Apologies for asking such a naive question. I am just trying to understand Rust so I can use it the way it is intended.

That would be the "discarding ownership" idea, see https://blog.rust-lang.org/2017/03/02/lang-ergonomics.html#ideas-implied-borrows.

It would be possible, and I personally like it, but I know that others have concerns about it too. There was hope to look at this and other related ideas (Tracking issue for experiments around coercions, generics, and Copy type ergonomics · Issue #44619 · rust-lang/rust · GitHub), but that never really ended up happening.

Note that Rust references are very different from C++ references, because C++ references try to hide from you (see why reference_wrapper needs to exist). You can easily have a &&&&&[i32] in Rust -- you wouldn't ever write that out explicitly as a function parameter type, but it's possible.

This shows up in other places too. In C++ you can't re-point a reference to point at a different lvalue, because assignment applies to the pointee, not the reference itself. Whereas in Rust you can have let mut r: &i32; and change the reference to point at different places even though you can't change the values inside those places.

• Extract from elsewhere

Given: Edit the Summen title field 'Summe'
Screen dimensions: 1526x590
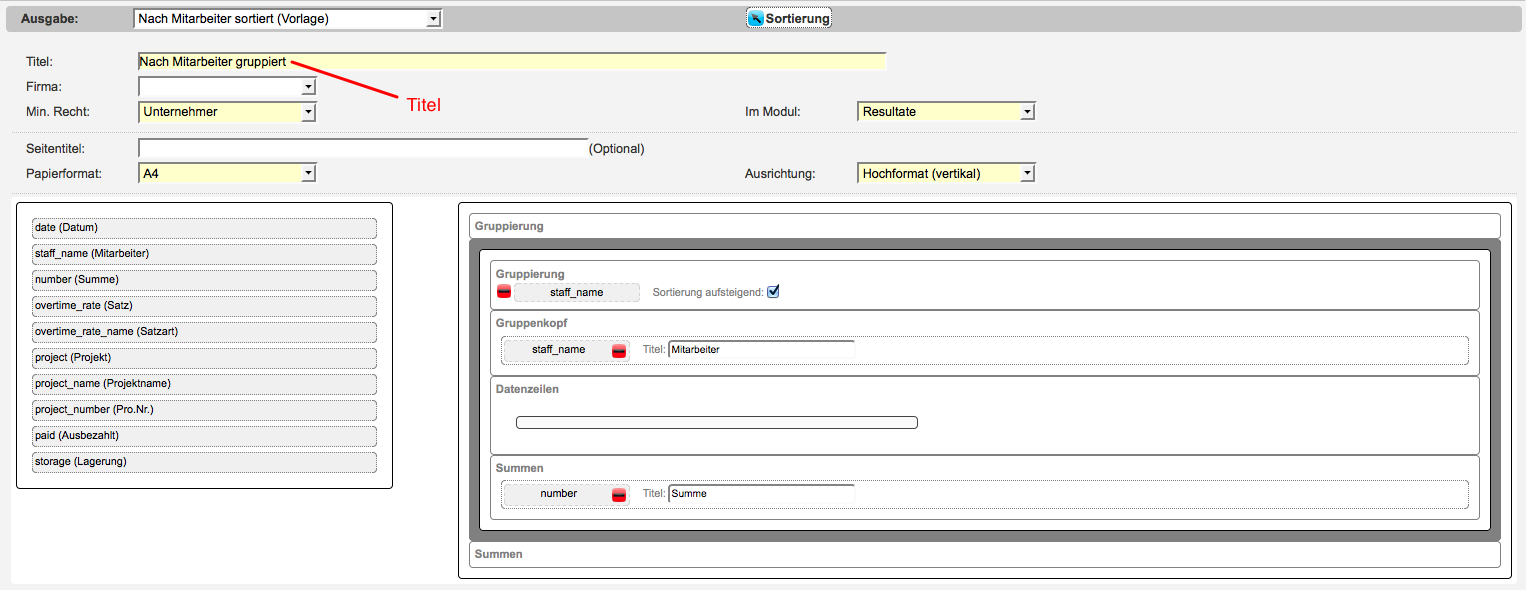Looking at the screenshot, I should coord(761,494).
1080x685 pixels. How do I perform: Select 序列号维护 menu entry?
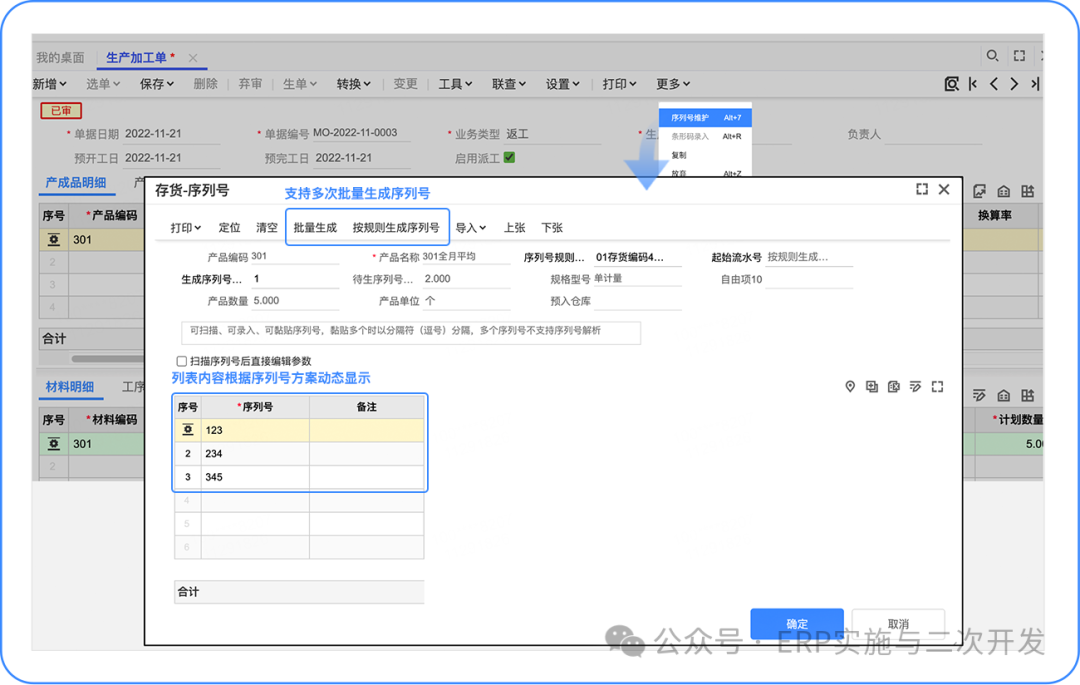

I would say what you did there is idiomatic.

There are some other correct possibilities, like

if *my_map.get(&2).unwrap_or(&0.0) > 3.0 { ... }


if my_map.get(&2).copied().unwrap_or(0.0) > 3.0 { ... }

but it's not obvious to me that those are better.

And, importantly, once you're using something more complex than a trivial Copy type, the references start to matter more.

For simple Copy numbers, I'd prefer the dereferenced version, which makes it a little more friendly to include arithmetic and variables. But for larger or non-Copy types, we definitely want to use references, as you say.